Olivia’s arrival at Gallant’s shadowy doppelganger marks one of the novel’s most prominent uses of doubling. One of the uses of the double in Gothic literature is to create a sense of the uncanny. Schwab leans into the sense of unease created by shadow-Gallant’s uncanniness early in this section of the novel. Olivia describes the second Gallant as “[a] drawing done too much from memory or a contour sketch, where you do not lift the pen, and all the lines connect and bleed together into something abstract, a stylized impression” (200). This description not only helps characterize Olivia as someone who sees the world with a visual artist’s eye, but it also draws attention to the artifice of the shadow-Gallant. Olivia immediately sees, in the structure’s uncanniness, that this is a structure that has been crafted in order to create a certain effect, just as an artist makes choices in crafting a picture to create certain effects. This uncanniness meets Olivia at every corner of the shadow-realm: What she assumes to be seeds are actually teeth, and what she assumes to be only a tooth is transformed into a mouse. Much of the horror that Olivia, and the reader, experiences in the shadow-realm comes from this constant process of defamiliarization that she must endure.

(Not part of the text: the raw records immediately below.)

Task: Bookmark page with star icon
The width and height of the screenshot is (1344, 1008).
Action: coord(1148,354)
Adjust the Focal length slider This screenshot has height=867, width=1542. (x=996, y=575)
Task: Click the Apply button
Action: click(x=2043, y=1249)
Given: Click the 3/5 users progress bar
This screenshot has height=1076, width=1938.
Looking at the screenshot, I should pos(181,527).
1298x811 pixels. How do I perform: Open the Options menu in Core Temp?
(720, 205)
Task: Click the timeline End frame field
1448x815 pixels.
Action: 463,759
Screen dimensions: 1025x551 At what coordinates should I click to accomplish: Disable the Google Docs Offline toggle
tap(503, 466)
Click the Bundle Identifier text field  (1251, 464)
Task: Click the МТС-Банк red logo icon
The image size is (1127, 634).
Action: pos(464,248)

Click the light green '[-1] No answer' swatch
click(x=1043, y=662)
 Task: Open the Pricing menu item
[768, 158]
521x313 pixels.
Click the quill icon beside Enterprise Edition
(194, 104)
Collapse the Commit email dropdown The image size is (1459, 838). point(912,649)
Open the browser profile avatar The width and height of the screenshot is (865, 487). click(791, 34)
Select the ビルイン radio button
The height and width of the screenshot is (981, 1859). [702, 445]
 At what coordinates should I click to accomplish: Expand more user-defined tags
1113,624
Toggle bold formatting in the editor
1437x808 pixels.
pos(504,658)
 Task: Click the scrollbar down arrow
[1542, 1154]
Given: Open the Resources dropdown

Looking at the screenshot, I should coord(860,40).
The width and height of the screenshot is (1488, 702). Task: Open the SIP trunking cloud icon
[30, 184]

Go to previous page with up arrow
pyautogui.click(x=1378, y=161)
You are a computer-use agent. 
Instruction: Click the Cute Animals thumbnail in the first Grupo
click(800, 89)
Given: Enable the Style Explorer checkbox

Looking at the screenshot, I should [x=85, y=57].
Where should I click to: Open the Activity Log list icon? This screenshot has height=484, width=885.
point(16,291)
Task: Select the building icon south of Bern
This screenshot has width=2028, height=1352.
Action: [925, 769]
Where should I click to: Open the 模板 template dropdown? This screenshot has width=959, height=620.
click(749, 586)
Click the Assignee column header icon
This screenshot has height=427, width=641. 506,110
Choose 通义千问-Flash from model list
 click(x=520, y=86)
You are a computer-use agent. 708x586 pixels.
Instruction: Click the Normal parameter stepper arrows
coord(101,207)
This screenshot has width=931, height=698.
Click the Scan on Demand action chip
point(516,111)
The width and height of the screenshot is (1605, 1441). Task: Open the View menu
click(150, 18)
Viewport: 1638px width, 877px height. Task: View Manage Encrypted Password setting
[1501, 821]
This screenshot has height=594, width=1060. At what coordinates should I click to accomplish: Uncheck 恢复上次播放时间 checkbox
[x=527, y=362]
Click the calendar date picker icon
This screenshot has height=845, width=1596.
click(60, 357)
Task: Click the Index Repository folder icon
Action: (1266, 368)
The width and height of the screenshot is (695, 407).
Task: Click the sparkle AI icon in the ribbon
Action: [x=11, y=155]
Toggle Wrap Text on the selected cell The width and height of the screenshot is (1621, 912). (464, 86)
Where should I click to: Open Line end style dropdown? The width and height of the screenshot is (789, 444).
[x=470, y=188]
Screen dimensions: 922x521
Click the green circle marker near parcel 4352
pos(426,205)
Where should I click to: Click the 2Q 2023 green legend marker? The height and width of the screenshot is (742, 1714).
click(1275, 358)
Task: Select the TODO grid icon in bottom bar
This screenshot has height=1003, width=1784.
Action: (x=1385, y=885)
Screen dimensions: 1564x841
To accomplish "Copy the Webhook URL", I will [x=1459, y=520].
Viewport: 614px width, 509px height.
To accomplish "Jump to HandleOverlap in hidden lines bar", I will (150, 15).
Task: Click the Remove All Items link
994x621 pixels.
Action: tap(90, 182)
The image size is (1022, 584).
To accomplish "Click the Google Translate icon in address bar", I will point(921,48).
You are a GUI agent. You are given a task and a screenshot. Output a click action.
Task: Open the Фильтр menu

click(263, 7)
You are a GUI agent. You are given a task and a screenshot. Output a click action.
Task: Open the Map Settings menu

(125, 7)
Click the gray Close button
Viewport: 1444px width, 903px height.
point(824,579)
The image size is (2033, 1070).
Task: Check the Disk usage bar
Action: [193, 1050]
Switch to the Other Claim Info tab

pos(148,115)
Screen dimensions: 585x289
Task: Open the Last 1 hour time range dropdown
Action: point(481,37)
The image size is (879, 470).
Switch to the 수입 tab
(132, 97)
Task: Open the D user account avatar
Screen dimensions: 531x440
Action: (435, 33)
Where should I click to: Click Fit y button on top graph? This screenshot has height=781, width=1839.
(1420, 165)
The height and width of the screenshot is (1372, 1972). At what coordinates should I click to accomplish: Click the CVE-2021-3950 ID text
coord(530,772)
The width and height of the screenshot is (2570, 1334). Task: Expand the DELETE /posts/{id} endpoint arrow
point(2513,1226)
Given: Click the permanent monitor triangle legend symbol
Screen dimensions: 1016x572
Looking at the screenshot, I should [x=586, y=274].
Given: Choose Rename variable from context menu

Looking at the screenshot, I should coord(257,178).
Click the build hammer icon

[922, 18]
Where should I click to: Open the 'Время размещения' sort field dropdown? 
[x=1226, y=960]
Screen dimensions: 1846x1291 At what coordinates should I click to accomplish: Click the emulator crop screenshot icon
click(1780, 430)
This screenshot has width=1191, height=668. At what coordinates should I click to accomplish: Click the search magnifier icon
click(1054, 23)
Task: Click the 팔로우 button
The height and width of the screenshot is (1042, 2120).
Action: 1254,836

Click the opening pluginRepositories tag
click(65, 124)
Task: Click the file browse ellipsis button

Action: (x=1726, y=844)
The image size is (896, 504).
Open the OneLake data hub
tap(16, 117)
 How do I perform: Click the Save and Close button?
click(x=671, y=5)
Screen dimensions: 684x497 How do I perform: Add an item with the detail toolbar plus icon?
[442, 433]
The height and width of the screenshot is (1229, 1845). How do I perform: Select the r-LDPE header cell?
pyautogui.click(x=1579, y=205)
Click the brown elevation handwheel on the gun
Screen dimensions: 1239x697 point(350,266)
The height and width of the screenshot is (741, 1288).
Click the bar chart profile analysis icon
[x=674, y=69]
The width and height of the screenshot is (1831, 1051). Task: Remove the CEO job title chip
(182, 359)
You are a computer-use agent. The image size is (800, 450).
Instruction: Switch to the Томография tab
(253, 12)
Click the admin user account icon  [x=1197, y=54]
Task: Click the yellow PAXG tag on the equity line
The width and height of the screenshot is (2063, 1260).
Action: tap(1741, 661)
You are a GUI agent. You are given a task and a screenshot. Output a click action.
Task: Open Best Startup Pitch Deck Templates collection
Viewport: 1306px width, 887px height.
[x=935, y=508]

The way in which the master’s shadow-world defamiliarizes Olivia with the world as she thought she knew it is thematically crucial to this section of the novel. Olivia comes away from her experience in the second Gallant no longer certain of what is real. When she sees her mother’s ghoul on the bed, she muses “Perhaps she is real. Real, she is learning, is a slippery thing, not a solid black line but a shape with soft edges, a great deal of gray” (238). Olivia has always assumed that, because she knows her mother is dead, the ghoul of her mother cannot be “real” in the sense that it cannot provide the same maternal comfort, interaction, and wisdom that a living mother would have been able to provide. The experience in the shadow-realm, though, asks Olivia to reconsider the boundaries of what “real” is, and to interrogate the reasons why she considers the memory of a living mother to be more “real” than the presence of a ghoul-mother. This line of questioning sets a pivotal aspect of Olivia’s growth into motion: her arc toward learning to accept the present even given the ruptures of the past. Olivia slowly learns that her ghoul-mother can still offer her knowledge and be a useful presence in her life, and that movement toward acceptance begins here. Her interactions with her ghoul-mother offer a twist on the theme of Finding Connection in Communication, as Olivia challenges her own concept of the value of interacting with her ghoul-mother.